Les négociations entre le ministère français de la Culture et les représentants de Netflix n’auront pas suffi à calmer les craintes du service de SVOD, selon le journal Les Échos. Le service restera au Luxembourg, là où se trouve son siège social européen, pour déployer ses activités dans l’Hexagone. Par crainte fiscale ou par contrainte réglementaire ?

Netflix!

Selon le journal Les Échos, les discussions entre l’État français et Netflix ont échoué : le Luxembourg sera donc la base juridique de lancement du service de vidéos à la demande. Ce même service a conquis 33 millions d’abonnés aux États-Unis et lorgne avec intérêt sur le marché français : selon une étude de la banque Citi, Netflix pourrait engranger 5 millions d’abonnés français en 2020. Pour s’insérer en France (depuis le Luxembourg), Netflix devrait alors s’associer avec l’opérateur de téléphonie mobile Orange à l’automne prochain. Ce qui signifie que le service pourrait d’abord arriver sur les terminaux mobiles plutôt que sur le petit écran.

En cause, les dispositions réglementaires propres à la France qui auraient effrayé Netflix. L’Hexagone et son « exception culturelle » sont effectivement contraignantes.
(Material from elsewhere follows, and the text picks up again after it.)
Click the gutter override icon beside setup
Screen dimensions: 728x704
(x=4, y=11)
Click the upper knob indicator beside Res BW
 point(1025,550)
Elles imposent un financement des films produits en France et une mise en avant des produits cinématographiques français sur les supports de communications. C’est un peu trop pour Netflix, qui privilégie la suggestion de films en fonction de l’expérience de ses utilisateurs. Ce qui a vraisemblablement justifié son choix de rester au Luxembourg. Cette décision ne surprend pas car les précédents lancements de Netflix en Grande Bretagne, Irlande ou aux Pays-Bas ont tous eu pour point d’origine… le Luxembourg.